Царевич медлил с ответом. Отдав приказ ввести во дворец верную ему стражу, он так и не решил для себя, как поступит с царем после того, как захватит власть. Оставлять его в живых было бы самоубийством, казнить — трусостью.
Арад-бел-ит посмотрел на отца, встретился с его упорным взглядом и, наверное, впервые в жизни не опустил глаза.
«А ведь он решится. Пойдет до конца, если его не остановить, — внутренне содрогнулся Син-аххе-риб, чувствуя, как в нем самом закипает ярость. — Я сам выжгу твой мозг каленым железом, чтобы навсегда избавить от скверны! Надо было утопить тебя как слепого котенка, когда ты только появился на свет!»
Лицо царя окаменело, стало серым, как земля, зрачки расширились, а в жилах застучала кровь… Но, совладав с собой, он улыбнулся и ласково произнес:
— Мой сын, подойди ко мне!
Арад-бел-ит вздрогнул от этих слов, растерялся. Неуверенно шагнул к трону.
— Мы оба виновны в том, что случилось, — сказал царь, положив руку на плечо царевичу. — Вспомни Гильгамеша. Вечного странника и героя. Что ведет нас по жизни? Необузданные страсти, честолюбие и жажда наживы. Тому, кто сможет победить в себе эти пороки, по силам управлять миром. Но как быть, если ты идешь в обнимку с богами и все время наступаешь им на ноги, словно косолапый медведь…
И сказав так, царь расхохотался. Зал ответил ему смехом. На лицах появились сдержанные и осторожные улыбки, никто не понимал, что означает эта внезапная перемена в настроении владыки…

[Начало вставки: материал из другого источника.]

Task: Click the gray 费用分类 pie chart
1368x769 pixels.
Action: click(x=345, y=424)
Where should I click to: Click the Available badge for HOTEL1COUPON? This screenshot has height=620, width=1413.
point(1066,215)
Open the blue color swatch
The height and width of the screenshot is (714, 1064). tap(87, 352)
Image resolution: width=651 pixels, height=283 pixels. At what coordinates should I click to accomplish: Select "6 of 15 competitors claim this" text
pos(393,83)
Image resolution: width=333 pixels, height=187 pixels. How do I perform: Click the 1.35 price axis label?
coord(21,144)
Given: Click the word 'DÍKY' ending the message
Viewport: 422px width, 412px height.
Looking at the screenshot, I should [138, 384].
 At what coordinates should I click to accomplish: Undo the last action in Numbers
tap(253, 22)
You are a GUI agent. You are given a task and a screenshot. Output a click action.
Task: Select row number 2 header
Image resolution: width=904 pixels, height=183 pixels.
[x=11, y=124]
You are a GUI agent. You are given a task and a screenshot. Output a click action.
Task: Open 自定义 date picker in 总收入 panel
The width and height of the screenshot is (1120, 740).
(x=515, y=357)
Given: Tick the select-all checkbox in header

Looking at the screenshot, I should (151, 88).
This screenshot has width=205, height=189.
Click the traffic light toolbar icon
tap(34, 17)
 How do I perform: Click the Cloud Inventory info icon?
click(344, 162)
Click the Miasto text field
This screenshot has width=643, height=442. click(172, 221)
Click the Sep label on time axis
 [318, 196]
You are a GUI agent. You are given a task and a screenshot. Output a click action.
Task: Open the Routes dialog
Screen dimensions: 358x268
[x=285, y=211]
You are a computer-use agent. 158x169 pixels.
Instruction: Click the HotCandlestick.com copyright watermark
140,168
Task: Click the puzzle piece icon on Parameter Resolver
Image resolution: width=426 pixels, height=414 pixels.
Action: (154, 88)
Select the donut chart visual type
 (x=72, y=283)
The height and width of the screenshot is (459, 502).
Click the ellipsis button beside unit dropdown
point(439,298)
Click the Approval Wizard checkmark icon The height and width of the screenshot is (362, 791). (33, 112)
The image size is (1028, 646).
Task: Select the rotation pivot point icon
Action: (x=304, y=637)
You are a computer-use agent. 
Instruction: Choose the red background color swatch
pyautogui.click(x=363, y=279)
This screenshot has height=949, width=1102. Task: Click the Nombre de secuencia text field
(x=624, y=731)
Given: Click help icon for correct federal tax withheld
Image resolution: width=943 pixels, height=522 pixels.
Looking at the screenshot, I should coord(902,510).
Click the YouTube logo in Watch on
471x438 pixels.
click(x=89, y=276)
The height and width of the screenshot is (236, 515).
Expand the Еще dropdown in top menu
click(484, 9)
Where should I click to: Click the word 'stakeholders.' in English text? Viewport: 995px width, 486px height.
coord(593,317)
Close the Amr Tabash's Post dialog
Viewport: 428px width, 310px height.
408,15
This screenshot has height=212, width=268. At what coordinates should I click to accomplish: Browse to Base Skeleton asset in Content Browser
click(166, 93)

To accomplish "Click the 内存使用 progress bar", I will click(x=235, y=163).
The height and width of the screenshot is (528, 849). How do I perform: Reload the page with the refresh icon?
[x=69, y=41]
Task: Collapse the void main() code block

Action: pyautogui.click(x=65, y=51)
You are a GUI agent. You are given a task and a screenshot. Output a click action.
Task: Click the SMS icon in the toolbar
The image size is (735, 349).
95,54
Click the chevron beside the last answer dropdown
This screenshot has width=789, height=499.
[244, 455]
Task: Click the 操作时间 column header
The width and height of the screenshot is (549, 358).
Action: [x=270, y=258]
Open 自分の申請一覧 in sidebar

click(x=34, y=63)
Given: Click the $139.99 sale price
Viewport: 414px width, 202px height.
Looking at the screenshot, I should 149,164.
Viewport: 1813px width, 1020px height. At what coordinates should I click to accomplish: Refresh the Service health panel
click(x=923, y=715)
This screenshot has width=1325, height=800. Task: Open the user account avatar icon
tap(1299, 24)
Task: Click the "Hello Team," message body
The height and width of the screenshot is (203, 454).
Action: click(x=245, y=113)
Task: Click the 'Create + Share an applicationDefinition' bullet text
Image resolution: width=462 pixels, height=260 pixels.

А Син-аххе-риб вдруг поднял руку, призывая всех замолчать, и, когда наступила тишина, заговорил, сначала глухо, но чем далее, тем звонче и увереннее:
О все видавшем до края мира,
О
О врагов покорившем вместе с другом,
О постигшем премудрость, о все проницавшем:
Сокровенное видел он, тайное ведал,
Принес нам весть о днях до потопа,
В дальний путь ходил, но устал и смирился,
Рассказ о трудах на камне высек,
Стеною обнес Урук огражденный,
Светлый амбар Эаны священной. —
Осмотри стену, чьи венцы, как по нити,
Погляди на вал, что не знает подобья,
Прикоснись к порогам, лежащим издревле,
И вступи в Эану, жилище Иштар, —
Даже будущий царь не построит такого, —
Поднимись и пройди по стенам Урука,
Обозри основанье, кирпичи ощупай:
Его кирпичи не обожжены ли
И заложены стены не семью ль мудрецами?
Велик он более всех человеков,
На две трети он бог, на одну — человек он,
Образ его тела на вид несравненен,
Стену Урука он возносит.
Буйный муж, чья глава, как у тура, подъята,
Чье оружье в бою не имеет равных, —
Все его товарищи встают по барабану!
По спальням страшатся мужи Урука:
"Отцу Гильгамеш не оставит сына!
Днем и ночью буйствует плотью.
Часто их жалобу слыхивали боги,
Воззвали они к великой Аруру:
"Аруру, ты создала Гильгамеша,
Теперь создай ему подобье!..*
Эпос о Гильгамеше царь знал наизусть.
Все были уверены, что Син-аххе-риб перескажет короткий отрывок и на этом остановится, но за первой главой последовала вторая, за второй — третья. Царь говорил вдохновенно, иногда прерываясь, чтобы немного отдохнуть, или что-то вспомнить, или чтобы прислушаться к тишине, среди которой звенели его слова. «Не хочет ли он прочесть весь достопочтимый труд?» — удивлялись сановники, не подавая и виду, что утомлены или пресыщены столь длинным и не совсем уместным монологом.